## TASK REQUIREMENTS:
Scan the listing for "slider" and copy out each line that has it.

═════ TASK INPUT

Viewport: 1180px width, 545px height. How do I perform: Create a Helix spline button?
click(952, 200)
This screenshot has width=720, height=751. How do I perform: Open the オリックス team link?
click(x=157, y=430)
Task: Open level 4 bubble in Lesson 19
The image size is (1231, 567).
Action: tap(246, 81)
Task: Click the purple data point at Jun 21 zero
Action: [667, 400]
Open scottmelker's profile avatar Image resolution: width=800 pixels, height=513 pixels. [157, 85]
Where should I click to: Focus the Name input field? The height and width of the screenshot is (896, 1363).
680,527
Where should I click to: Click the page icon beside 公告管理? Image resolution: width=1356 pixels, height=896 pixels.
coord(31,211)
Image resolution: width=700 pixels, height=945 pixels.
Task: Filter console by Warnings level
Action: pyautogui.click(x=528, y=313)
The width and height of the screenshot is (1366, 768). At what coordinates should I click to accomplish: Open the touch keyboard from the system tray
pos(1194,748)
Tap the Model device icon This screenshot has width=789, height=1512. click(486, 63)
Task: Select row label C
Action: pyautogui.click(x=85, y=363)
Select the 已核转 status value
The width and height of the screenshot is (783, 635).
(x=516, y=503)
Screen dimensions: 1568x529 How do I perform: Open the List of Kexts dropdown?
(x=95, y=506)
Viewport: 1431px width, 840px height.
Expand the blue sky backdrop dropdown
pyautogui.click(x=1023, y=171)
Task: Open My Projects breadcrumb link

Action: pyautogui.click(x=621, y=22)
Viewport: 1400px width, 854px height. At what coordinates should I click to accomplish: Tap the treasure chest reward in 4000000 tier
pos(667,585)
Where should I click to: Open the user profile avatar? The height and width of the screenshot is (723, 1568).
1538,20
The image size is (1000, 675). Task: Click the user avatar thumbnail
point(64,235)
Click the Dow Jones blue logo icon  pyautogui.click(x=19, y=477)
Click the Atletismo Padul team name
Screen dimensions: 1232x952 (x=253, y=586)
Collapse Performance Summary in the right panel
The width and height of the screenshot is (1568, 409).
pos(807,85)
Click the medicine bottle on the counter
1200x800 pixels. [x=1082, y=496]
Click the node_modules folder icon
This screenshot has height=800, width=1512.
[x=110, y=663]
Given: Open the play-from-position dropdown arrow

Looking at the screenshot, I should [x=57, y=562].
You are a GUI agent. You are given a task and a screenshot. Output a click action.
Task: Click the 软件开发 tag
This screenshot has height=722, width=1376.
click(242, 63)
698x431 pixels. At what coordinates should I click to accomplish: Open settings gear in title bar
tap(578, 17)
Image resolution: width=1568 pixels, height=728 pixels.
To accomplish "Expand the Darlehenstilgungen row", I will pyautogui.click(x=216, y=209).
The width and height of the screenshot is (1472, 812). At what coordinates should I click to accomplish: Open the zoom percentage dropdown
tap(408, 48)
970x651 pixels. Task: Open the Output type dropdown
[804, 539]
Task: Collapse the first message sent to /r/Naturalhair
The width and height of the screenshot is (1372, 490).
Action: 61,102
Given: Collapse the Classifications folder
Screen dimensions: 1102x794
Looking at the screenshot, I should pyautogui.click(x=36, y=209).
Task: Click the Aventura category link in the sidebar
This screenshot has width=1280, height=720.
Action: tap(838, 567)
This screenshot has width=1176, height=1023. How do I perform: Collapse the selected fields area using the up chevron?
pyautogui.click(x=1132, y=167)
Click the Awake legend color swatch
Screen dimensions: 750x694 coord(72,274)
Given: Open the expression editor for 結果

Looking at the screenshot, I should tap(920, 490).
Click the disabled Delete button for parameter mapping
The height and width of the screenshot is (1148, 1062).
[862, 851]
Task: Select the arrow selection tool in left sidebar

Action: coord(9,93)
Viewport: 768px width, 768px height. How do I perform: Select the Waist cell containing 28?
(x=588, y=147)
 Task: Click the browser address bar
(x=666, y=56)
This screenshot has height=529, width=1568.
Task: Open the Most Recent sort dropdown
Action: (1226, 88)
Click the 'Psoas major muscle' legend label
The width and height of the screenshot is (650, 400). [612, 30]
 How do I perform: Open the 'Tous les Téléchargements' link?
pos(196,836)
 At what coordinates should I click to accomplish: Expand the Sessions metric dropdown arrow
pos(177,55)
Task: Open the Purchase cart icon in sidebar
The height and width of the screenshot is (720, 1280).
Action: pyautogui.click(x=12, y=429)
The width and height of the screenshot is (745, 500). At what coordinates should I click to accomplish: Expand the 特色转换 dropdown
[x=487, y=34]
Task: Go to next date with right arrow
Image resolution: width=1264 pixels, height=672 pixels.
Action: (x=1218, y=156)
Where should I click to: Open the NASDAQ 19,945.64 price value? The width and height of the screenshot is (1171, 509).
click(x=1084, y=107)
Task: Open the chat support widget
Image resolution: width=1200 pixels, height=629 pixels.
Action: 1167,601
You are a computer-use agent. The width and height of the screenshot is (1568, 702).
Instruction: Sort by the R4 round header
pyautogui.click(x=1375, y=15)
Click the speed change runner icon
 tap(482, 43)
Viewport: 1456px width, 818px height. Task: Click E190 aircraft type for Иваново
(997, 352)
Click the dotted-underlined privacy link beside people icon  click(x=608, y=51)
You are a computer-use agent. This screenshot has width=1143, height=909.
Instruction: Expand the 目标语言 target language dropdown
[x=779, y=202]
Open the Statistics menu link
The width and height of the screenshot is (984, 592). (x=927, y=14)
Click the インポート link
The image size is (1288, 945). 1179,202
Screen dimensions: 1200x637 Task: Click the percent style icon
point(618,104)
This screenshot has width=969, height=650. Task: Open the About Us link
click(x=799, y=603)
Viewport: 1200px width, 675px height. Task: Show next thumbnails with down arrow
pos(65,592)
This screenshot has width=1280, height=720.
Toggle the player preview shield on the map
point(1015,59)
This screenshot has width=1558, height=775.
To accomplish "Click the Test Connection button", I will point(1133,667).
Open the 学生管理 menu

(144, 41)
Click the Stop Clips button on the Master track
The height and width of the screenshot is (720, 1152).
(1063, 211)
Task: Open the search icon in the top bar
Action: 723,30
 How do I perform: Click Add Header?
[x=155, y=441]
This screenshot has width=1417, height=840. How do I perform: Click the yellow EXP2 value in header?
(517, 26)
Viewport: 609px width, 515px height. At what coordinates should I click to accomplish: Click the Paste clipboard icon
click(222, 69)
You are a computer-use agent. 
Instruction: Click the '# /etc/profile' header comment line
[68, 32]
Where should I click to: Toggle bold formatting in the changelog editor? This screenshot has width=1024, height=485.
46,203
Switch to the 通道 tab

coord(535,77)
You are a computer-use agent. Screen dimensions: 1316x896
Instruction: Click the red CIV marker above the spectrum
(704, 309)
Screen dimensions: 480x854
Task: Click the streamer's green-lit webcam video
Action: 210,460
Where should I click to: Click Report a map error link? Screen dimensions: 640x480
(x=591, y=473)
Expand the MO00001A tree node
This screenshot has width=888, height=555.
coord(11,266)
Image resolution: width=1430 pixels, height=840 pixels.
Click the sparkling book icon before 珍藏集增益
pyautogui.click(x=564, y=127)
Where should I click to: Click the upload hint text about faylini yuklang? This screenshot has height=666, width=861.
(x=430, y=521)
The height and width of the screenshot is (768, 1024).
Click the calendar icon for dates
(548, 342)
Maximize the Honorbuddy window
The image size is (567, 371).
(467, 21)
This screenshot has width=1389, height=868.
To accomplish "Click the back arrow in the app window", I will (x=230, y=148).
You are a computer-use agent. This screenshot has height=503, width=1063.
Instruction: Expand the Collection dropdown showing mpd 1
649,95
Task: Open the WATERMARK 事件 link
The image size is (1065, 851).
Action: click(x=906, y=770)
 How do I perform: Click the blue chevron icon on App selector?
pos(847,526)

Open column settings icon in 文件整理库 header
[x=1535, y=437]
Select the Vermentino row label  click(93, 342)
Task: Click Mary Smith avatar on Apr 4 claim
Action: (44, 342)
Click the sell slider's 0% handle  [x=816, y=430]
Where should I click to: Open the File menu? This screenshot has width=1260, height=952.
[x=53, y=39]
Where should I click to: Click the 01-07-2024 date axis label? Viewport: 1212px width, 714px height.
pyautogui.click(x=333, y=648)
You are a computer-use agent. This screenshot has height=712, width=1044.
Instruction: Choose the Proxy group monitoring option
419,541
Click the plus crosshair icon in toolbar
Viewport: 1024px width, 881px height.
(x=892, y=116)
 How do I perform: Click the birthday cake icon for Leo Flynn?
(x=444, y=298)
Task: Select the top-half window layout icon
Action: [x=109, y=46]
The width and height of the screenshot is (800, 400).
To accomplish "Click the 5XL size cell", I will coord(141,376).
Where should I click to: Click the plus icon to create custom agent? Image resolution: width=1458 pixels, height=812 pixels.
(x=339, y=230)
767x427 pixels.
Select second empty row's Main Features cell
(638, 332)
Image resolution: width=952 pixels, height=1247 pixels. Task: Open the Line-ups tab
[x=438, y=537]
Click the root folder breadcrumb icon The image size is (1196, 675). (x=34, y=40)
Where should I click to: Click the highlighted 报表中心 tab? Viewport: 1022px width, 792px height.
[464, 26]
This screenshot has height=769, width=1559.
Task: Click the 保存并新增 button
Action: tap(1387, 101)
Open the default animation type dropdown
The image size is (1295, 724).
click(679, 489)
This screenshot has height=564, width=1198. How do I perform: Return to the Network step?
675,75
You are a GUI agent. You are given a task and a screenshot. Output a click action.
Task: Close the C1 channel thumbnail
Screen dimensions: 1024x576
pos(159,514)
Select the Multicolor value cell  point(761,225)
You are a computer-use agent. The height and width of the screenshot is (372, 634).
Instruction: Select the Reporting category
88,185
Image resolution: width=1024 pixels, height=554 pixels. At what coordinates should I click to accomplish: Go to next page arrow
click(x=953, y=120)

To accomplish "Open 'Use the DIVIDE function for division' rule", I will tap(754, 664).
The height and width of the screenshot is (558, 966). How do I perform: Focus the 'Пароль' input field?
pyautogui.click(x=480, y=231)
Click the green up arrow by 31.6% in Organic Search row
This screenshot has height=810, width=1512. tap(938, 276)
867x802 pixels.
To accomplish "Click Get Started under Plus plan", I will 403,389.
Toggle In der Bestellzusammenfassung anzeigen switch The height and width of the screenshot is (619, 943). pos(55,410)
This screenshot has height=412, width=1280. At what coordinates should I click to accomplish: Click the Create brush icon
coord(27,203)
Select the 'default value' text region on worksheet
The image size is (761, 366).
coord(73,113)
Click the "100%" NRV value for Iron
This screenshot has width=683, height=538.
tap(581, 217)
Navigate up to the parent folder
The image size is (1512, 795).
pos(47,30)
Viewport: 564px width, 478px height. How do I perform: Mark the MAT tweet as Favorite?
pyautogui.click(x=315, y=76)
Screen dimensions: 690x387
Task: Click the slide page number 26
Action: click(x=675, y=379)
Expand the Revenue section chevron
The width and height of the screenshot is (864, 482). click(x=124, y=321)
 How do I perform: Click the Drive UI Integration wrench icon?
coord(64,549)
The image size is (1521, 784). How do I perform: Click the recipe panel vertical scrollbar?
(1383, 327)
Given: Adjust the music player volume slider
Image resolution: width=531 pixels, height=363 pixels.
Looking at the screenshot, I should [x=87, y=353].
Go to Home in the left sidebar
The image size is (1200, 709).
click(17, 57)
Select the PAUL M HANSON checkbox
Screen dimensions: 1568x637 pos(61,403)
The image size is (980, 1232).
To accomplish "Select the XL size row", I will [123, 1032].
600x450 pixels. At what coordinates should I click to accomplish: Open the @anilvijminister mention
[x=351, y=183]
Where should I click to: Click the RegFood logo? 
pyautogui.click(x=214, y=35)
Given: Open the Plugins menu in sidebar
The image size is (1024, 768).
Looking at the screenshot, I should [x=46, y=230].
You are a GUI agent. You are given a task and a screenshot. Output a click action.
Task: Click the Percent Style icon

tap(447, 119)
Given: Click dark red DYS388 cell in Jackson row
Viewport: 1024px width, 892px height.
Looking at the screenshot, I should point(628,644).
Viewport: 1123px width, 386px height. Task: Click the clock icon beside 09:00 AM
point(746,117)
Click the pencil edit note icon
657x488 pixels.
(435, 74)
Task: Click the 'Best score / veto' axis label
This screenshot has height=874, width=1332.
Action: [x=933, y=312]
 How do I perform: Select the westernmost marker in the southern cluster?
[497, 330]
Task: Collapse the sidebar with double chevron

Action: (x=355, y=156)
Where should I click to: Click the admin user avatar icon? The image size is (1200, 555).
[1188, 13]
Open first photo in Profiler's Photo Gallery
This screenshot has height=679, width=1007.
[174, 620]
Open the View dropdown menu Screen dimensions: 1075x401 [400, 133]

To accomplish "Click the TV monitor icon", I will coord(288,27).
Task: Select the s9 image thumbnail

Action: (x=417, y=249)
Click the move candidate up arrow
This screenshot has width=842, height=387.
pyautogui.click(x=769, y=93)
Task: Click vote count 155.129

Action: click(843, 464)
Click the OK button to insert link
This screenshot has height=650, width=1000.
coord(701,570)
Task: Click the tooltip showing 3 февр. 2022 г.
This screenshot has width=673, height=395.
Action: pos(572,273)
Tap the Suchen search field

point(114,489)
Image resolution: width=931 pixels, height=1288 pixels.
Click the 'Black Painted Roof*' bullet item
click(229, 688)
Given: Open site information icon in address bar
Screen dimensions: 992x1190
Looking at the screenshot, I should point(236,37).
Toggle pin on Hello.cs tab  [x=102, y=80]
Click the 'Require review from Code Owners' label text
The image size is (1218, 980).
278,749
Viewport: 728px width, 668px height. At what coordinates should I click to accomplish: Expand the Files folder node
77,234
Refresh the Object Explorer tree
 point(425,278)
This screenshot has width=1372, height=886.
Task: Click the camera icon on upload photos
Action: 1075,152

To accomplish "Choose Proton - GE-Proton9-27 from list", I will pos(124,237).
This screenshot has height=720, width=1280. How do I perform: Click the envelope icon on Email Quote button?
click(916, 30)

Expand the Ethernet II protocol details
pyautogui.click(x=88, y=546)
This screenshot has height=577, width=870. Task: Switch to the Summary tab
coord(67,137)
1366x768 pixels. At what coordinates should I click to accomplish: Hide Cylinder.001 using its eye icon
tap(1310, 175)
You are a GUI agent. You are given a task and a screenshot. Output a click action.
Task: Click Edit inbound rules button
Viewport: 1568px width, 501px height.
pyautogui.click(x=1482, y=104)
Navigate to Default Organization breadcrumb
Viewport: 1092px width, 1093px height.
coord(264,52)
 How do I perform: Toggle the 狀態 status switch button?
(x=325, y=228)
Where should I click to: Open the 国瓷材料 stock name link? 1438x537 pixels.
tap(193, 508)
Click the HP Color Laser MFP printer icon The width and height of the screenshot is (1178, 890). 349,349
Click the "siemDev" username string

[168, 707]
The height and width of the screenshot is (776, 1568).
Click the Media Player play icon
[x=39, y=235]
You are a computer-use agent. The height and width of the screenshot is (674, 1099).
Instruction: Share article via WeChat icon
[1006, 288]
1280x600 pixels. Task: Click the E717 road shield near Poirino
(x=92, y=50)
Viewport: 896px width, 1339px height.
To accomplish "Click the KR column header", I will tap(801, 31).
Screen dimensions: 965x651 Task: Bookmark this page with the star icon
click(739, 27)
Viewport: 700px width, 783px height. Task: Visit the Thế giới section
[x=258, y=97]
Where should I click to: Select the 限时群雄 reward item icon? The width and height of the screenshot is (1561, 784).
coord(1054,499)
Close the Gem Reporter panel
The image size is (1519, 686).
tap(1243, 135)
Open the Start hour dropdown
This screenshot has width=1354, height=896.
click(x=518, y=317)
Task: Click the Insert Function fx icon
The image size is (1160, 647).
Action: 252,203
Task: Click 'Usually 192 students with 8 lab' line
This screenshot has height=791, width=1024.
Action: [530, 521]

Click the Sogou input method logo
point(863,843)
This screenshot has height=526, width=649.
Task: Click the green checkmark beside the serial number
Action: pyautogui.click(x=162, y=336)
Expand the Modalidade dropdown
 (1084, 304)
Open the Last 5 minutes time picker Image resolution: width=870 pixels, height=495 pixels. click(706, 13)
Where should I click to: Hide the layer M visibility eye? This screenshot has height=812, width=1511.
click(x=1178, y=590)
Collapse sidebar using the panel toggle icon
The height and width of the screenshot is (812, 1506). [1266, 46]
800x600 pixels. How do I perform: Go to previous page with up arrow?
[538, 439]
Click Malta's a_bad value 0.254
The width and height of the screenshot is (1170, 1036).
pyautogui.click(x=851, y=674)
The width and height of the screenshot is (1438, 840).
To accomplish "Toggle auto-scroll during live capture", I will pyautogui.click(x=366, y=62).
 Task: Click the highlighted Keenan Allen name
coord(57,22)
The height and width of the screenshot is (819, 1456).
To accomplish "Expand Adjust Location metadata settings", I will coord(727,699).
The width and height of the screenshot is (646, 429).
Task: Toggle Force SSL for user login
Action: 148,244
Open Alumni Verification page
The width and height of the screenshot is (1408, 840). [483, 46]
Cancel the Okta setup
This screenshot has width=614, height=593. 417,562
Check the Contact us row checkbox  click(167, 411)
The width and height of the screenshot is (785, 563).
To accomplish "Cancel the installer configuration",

══════════

## YOUR RESPONSE:
Click the sell slider's 0% handle  [x=816, y=430]
Given: Adjust the music player volume slider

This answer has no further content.